* _Written exercise_
Return each of the rows below word for word, in their original order, changing nothing.

════

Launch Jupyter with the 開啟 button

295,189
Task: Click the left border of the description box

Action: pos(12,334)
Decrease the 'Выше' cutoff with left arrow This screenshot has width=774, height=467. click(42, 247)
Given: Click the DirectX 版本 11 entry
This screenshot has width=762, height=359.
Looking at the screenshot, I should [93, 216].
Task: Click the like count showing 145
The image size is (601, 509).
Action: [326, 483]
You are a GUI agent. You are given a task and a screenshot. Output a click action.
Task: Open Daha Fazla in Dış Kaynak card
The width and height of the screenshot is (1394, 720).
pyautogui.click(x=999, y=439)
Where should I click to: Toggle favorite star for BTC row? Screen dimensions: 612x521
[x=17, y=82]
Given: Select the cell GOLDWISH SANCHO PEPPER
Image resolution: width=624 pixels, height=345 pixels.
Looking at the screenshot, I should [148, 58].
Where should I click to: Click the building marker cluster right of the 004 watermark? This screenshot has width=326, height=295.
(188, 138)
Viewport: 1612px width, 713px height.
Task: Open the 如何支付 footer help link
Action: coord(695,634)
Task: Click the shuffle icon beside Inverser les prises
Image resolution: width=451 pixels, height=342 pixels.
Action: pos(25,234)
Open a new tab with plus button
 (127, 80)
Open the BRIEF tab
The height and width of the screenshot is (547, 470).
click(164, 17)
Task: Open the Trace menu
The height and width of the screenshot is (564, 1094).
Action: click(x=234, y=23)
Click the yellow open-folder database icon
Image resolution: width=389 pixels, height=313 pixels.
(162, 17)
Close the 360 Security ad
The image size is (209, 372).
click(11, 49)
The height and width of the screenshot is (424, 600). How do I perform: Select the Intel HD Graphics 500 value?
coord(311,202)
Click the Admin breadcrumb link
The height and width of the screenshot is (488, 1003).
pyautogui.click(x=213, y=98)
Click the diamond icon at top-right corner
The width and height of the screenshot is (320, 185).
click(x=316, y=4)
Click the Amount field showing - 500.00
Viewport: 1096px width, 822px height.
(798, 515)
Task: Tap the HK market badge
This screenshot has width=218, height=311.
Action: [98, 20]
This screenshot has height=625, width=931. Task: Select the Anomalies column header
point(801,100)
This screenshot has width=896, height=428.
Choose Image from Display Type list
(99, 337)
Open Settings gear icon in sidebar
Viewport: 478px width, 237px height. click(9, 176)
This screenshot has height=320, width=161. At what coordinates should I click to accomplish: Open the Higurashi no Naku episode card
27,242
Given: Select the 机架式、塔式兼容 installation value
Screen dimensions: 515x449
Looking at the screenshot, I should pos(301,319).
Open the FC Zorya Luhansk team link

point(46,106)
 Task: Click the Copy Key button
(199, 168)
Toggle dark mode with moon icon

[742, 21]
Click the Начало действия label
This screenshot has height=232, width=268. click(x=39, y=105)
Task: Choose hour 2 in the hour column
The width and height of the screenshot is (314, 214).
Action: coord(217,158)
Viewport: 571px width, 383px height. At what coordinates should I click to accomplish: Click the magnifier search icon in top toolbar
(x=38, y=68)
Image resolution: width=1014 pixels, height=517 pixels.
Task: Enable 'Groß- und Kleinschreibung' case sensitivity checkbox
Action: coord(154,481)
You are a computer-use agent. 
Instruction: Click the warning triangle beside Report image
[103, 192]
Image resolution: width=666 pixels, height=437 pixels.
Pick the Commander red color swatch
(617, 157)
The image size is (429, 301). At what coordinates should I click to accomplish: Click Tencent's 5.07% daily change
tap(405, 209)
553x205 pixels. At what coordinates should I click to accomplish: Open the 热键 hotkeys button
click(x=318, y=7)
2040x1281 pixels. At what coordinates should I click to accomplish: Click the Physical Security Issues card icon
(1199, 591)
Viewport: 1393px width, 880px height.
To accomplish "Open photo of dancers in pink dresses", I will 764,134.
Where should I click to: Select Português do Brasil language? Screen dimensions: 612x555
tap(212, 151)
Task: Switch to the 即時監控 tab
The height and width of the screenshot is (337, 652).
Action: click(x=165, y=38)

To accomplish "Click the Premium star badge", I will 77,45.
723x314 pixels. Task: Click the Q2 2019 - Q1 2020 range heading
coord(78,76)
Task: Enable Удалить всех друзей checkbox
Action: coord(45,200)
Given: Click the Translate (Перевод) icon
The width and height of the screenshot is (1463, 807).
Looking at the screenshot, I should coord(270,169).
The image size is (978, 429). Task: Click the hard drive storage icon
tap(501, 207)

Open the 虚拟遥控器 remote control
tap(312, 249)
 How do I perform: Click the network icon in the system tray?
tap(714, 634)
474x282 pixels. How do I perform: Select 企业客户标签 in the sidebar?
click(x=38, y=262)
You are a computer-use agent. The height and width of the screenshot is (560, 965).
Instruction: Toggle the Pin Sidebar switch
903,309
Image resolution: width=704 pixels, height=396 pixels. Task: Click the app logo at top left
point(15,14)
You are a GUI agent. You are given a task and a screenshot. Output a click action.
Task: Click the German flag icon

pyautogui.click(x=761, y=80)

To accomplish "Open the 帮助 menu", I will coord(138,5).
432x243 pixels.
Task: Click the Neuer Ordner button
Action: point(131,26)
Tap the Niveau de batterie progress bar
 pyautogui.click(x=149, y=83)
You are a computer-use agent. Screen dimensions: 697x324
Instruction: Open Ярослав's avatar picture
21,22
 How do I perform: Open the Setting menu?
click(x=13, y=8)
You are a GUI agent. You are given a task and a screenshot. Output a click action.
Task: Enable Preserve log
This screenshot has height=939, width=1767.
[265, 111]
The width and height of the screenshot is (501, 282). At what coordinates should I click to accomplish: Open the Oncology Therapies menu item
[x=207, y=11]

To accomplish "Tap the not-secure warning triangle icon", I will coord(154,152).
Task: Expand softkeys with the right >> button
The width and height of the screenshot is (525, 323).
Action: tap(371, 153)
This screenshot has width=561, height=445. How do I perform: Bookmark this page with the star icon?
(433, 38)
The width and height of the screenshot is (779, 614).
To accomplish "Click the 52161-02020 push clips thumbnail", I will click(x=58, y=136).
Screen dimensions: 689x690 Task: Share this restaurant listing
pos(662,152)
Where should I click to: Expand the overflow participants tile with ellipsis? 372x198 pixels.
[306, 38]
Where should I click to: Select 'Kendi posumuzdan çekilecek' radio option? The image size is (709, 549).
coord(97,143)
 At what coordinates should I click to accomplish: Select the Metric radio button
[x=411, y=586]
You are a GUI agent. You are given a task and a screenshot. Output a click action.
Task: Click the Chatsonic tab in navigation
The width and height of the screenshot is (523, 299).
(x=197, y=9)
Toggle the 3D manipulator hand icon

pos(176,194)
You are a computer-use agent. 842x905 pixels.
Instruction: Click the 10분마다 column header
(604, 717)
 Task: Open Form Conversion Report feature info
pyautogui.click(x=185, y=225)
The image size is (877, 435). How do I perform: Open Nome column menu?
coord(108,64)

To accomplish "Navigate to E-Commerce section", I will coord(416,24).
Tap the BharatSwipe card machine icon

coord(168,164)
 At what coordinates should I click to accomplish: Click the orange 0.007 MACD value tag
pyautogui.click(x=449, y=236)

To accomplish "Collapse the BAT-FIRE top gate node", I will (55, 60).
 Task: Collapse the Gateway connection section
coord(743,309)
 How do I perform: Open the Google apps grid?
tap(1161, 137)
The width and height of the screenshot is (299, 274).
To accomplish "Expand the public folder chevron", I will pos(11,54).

════

* _Task solution_
Launch Jupyter with the 開啟 button

295,189
Task: Click the left border of the description box

Action: pos(12,334)
Decrease the 'Выше' cutoff with left arrow This screenshot has width=774, height=467. click(42, 247)
Given: Click the DirectX 版本 11 entry
This screenshot has width=762, height=359.
Looking at the screenshot, I should [93, 216].
Task: Click the like count showing 145
The image size is (601, 509).
Action: [326, 483]
You are a GUI agent. You are given a task and a screenshot. Output a click action.
Task: Open Daha Fazla in Dış Kaynak card
The width and height of the screenshot is (1394, 720).
pyautogui.click(x=999, y=439)
Where should I click to: Toggle favorite star for BTC row? Screen dimensions: 612x521
[x=17, y=82]
Given: Select the cell GOLDWISH SANCHO PEPPER
Image resolution: width=624 pixels, height=345 pixels.
Looking at the screenshot, I should [148, 58].
Where should I click to: Click the building marker cluster right of the 004 watermark? This screenshot has width=326, height=295.
(188, 138)
Viewport: 1612px width, 713px height.
Task: Open the 如何支付 footer help link
Action: coord(695,634)
Task: Click the shuffle icon beside Inverser les prises
Image resolution: width=451 pixels, height=342 pixels.
Action: pos(25,234)
Open a new tab with plus button
 (127, 80)
Open the BRIEF tab
The height and width of the screenshot is (547, 470).
click(164, 17)
Task: Open the Trace menu
The height and width of the screenshot is (564, 1094).
Action: click(x=234, y=23)
Click the yellow open-folder database icon
Image resolution: width=389 pixels, height=313 pixels.
(162, 17)
Close the 360 Security ad
The image size is (209, 372).
click(11, 49)
The height and width of the screenshot is (424, 600). How do I perform: Select the Intel HD Graphics 500 value?
coord(311,202)
Click the Admin breadcrumb link
The height and width of the screenshot is (488, 1003).
pyautogui.click(x=213, y=98)
Click the diamond icon at top-right corner
The width and height of the screenshot is (320, 185).
click(x=316, y=4)
Click the Amount field showing - 500.00
Viewport: 1096px width, 822px height.
(798, 515)
Task: Tap the HK market badge
This screenshot has width=218, height=311.
Action: [98, 20]
This screenshot has height=625, width=931. Task: Select the Anomalies column header
point(801,100)
This screenshot has width=896, height=428.
Choose Image from Display Type list
(99, 337)
Open Settings gear icon in sidebar
Viewport: 478px width, 237px height. click(9, 176)
This screenshot has height=320, width=161. At what coordinates should I click to accomplish: Open the Higurashi no Naku episode card
27,242
Given: Select the 机架式、塔式兼容 installation value
Screen dimensions: 515x449
Looking at the screenshot, I should pos(301,319).
Open the FC Zorya Luhansk team link

point(46,106)
 Task: Click the Copy Key button
(199, 168)
Toggle dark mode with moon icon

[742, 21]
Click the Начало действия label
This screenshot has height=232, width=268. click(x=39, y=105)
Task: Choose hour 2 in the hour column
The width and height of the screenshot is (314, 214).
Action: coord(217,158)
Viewport: 571px width, 383px height. At what coordinates should I click to accomplish: Click the magnifier search icon in top toolbar
(x=38, y=68)
Image resolution: width=1014 pixels, height=517 pixels.
Task: Enable 'Groß- und Kleinschreibung' case sensitivity checkbox
Action: coord(154,481)
You are a computer-use agent. 
Instruction: Click the warning triangle beside Report image
[103, 192]
Image resolution: width=666 pixels, height=437 pixels.
Pick the Commander red color swatch
(617, 157)
The image size is (429, 301). At what coordinates should I click to accomplish: Click Tencent's 5.07% daily change
tap(405, 209)
553x205 pixels. At what coordinates should I click to accomplish: Open the 热键 hotkeys button
click(x=318, y=7)
2040x1281 pixels. At what coordinates should I click to accomplish: Click the Physical Security Issues card icon
(1199, 591)
Viewport: 1393px width, 880px height.
To accomplish "Open photo of dancers in pink dresses", I will 764,134.
Where should I click to: Select Português do Brasil language? Screen dimensions: 612x555
tap(212, 151)
Task: Switch to the 即時監控 tab
The height and width of the screenshot is (337, 652).
Action: click(x=165, y=38)

To accomplish "Click the Premium star badge", I will 77,45.
723x314 pixels. Task: Click the Q2 2019 - Q1 2020 range heading
coord(78,76)
Task: Enable Удалить всех друзей checkbox
Action: coord(45,200)
Given: Click the Translate (Перевод) icon
The width and height of the screenshot is (1463, 807).
Looking at the screenshot, I should coord(270,169).
The image size is (978, 429). Task: Click the hard drive storage icon
tap(501, 207)

Open the 虚拟遥控器 remote control
tap(312, 249)
 How do I perform: Click the network icon in the system tray?
tap(714, 634)
474x282 pixels. How do I perform: Select 企业客户标签 in the sidebar?
click(x=38, y=262)
You are a computer-use agent. The height and width of the screenshot is (560, 965).
Instruction: Toggle the Pin Sidebar switch
903,309
Image resolution: width=704 pixels, height=396 pixels. Task: Click the app logo at top left
point(15,14)
You are a GUI agent. You are given a task and a screenshot. Output a click action.
Task: Click the German flag icon

pyautogui.click(x=761, y=80)

To accomplish "Open the 帮助 menu", I will coord(138,5).
432x243 pixels.
Task: Click the Neuer Ordner button
Action: point(131,26)
Tap the Niveau de batterie progress bar
 pyautogui.click(x=149, y=83)
You are a computer-use agent. Screen dimensions: 697x324
Instruction: Open Ярослав's avatar picture
21,22
 How do I perform: Open the Setting menu?
click(x=13, y=8)
You are a GUI agent. You are given a task and a screenshot. Output a click action.
Task: Enable Preserve log
This screenshot has height=939, width=1767.
[265, 111]
The width and height of the screenshot is (501, 282). At what coordinates should I click to accomplish: Open the Oncology Therapies menu item
[x=207, y=11]

To accomplish "Tap the not-secure warning triangle icon", I will coord(154,152).
Task: Expand softkeys with the right >> button
The width and height of the screenshot is (525, 323).
Action: tap(371, 153)
This screenshot has width=561, height=445. How do I perform: Bookmark this page with the star icon?
(433, 38)
The width and height of the screenshot is (779, 614).
To accomplish "Click the 52161-02020 push clips thumbnail", I will click(x=58, y=136).
Screen dimensions: 689x690 Task: Share this restaurant listing
pos(662,152)
Where should I click to: Expand the overflow participants tile with ellipsis? 372x198 pixels.
[306, 38]
Where should I click to: Select 'Kendi posumuzdan çekilecek' radio option? The image size is (709, 549).
coord(97,143)
 At what coordinates should I click to accomplish: Select the Metric radio button
[x=411, y=586]
You are a GUI agent. You are given a task and a screenshot. Output a click action.
Task: Click the Chatsonic tab in navigation
The width and height of the screenshot is (523, 299).
(x=197, y=9)
Toggle the 3D manipulator hand icon

pos(176,194)
You are a computer-use agent. 842x905 pixels.
Instruction: Click the 10분마다 column header
(604, 717)
 Task: Open Form Conversion Report feature info
pyautogui.click(x=185, y=225)
The image size is (877, 435). How do I perform: Open Nome column menu?
coord(108,64)

To accomplish "Navigate to E-Commerce section", I will coord(416,24).
Tap the BharatSwipe card machine icon

coord(168,164)
 At what coordinates should I click to accomplish: Click the orange 0.007 MACD value tag
pyautogui.click(x=449, y=236)

To accomplish "Collapse the BAT-FIRE top gate node", I will (55, 60).
 Task: Collapse the Gateway connection section
coord(743,309)
 How do I perform: Open the Google apps grid?
tap(1161, 137)
The width and height of the screenshot is (299, 274).
To accomplish "Expand the public folder chevron", I will pos(11,54).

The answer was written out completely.